To address the effects of renal innervation and diabetic onset on renal haemodynamics and tubular functions, a separate group of TGRs underwent the same experimental protocol of diabetic induction and BRD surgeries were studied using clearance techniques at termination. Renal haemodynamics was not changed by chronic BRD or diabetes at the end of the 12 week study period. However, renal tubular handling of sodium and water were altered as shown by decreased levels of urine flow rate, absolute and fractional excretions of sodium observed in the diabetic TGRs compared to NG controls. In addition, an acute renin angiotensin system (RAS) inhibition protocol using captopril infusion resulted in a natriuretic and diuretic response in the chronic denervated diabetic TGRs; whereas it produced an anti-natriuretic response in the chronic innervated diabetic group. In contrast, this difference was not observed in NG TGRs where both chronic innervated and denervated NG TGRs produced anti-natriuretic and anti-diuretic responses upon acute RAS inhibition.

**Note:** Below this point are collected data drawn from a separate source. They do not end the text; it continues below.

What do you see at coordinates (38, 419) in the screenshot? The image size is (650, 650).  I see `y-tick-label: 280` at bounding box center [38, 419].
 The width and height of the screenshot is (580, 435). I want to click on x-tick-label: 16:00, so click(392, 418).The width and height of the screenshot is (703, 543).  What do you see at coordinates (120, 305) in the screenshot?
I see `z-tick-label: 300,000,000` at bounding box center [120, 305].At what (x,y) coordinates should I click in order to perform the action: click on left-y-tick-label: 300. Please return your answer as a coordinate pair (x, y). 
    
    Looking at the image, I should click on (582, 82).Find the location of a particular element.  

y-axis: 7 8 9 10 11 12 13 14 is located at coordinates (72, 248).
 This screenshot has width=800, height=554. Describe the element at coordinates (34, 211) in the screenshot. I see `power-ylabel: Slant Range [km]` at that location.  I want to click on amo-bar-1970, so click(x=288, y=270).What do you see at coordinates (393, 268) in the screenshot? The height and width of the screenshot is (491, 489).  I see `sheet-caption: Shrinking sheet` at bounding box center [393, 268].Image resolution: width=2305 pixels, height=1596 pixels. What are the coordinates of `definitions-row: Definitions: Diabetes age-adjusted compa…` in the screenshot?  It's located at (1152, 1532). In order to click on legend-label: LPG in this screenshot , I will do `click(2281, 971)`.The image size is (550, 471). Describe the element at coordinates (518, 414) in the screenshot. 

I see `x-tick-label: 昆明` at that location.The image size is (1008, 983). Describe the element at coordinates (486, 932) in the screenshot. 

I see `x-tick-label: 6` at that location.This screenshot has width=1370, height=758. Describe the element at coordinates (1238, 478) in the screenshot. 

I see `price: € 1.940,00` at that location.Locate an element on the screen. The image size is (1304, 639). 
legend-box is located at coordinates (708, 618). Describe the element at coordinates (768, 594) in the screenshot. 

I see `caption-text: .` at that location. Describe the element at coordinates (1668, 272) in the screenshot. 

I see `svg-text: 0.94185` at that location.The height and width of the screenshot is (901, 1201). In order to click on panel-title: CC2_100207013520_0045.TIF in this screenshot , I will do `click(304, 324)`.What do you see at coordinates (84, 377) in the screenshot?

These results indicate that chronic BRD intervention after the onset of diabetes decreased SBP in the hypertensive TGR model. In addition, this intervention strategy reduced levels of renal pathological markers occurring consequent to diabetic induction including: albuminuria, plasma uric acid, pro-fibrotic TGF-β1, fibrotic collagens I and IV and α-SMA in the injured kidney. Glomerulosclerosis and podocyte injury were also reduced by BRD. Functionally, chronic BRD resulted in an enhanced diuretic and natriuretic response in diabetic TGRs upon acute RAS inhibition which suggested that chronic BRD may also change angiotensin II receptor expression in diabetic kidneys.
In conclusion, this study has shown that renal denervation has clear renoprotective effects in an animal model of hypertension with hyperglycaemia, representative of the histological and protein expression changes observed in patients with diabetic nephropathy.